Et puis, en ce qui concerne les inspecteurs et les ressources de l’AIEA, j’ai été surpris que seuls les inspecteurs désignés allaient faire partie de ce processus, parce que particulièrement lorsque vous allez enquêter sur l’utilisation militaire nucléaire, la recherche et le développement des centrifuges, la fabrication de centrifuges, la métallurgie du plutonium, la métallurgie de l’uranium, vous avez besoin d’avoir des talents et des compétences spécifiques dont le corps d’inspection de l’AIEA ne dispose ordinairement pas et qu’il n’aura pas – le point important est également que le corps d’inspection de l’AIEA n’a pas commencé à proliférer. Par conséquent, j’aurai aimé voir là quelque chose comme employer tous les experts, également ceux des Etats-Unis d’Amérique, comme faisant partie de l’équipe de l’AIEA et pas uniquement les inspecteurs.

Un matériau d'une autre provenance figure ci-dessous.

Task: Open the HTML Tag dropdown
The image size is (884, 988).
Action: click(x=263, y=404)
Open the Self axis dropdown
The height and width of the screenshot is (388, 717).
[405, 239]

 Et puis, en raison du manque de temps ici, je dirais simplement quelques mots sur cette dimension militaire possible, et comment je la vois désormais procéder. Il y a un accord à part entre l’AIEA et l’Iran, cela s’appelle la feuille de route. Il comporte certaines parties que l’AIEA a partagées avec son conseil d’administration mais il a également des annexes secrètes qui sont uniquement entre l’Iran et l’AIEA. Et puis, il y a une grille de programmes dans laquelle l’AIEA écrit un peu plus qu’une fois par mois – en fait la durée d’un mois – des questions à l’Iran. 

L’Iran leur répond mi-septembre et ensuite il y aura des discussions mi-octobre, et l’AIEA donnera son évaluation finale mi-décembre. Je pense que d’un point de vue technique, il est très difficile, nonobstant ce qui est écrit dans cette évaluation secrète, d’arriver à une conclusion sur la nature véritable du programme nucléaire de l’Iran d’ici mi-décembre.

Je ne pense pas que l’AIEA puisse arriver à une solution globale à moins que la preuve soit si évidente qu’il y a un programme d’armement nucléaire. Et certainement, elle ne peut pas certifier qu’elle en connaît tous les aspects, parce que cela laisse seulement deux mois pour effectuer toutes les visites, prélever les échantillons, les analyser, aller sur les sites de fabrication, parler avec les personnes, parler avec les concepteurs, aller dans les autres pays afin de trouver l’équipement qui a été fourni et ensuite aller en Iran pour voir si vous avez le même équipement, par conséquent deux mois seront très courts. Dès lors, un grand nombre de questions resteront sans réponse fin décembre. Voilà d’une manière très concise et courte le témoignage que je donnerai demain ici à la Chambre, il y aura une liste beaucoup plus longue, également des aspects positifs et non seulement négatifs.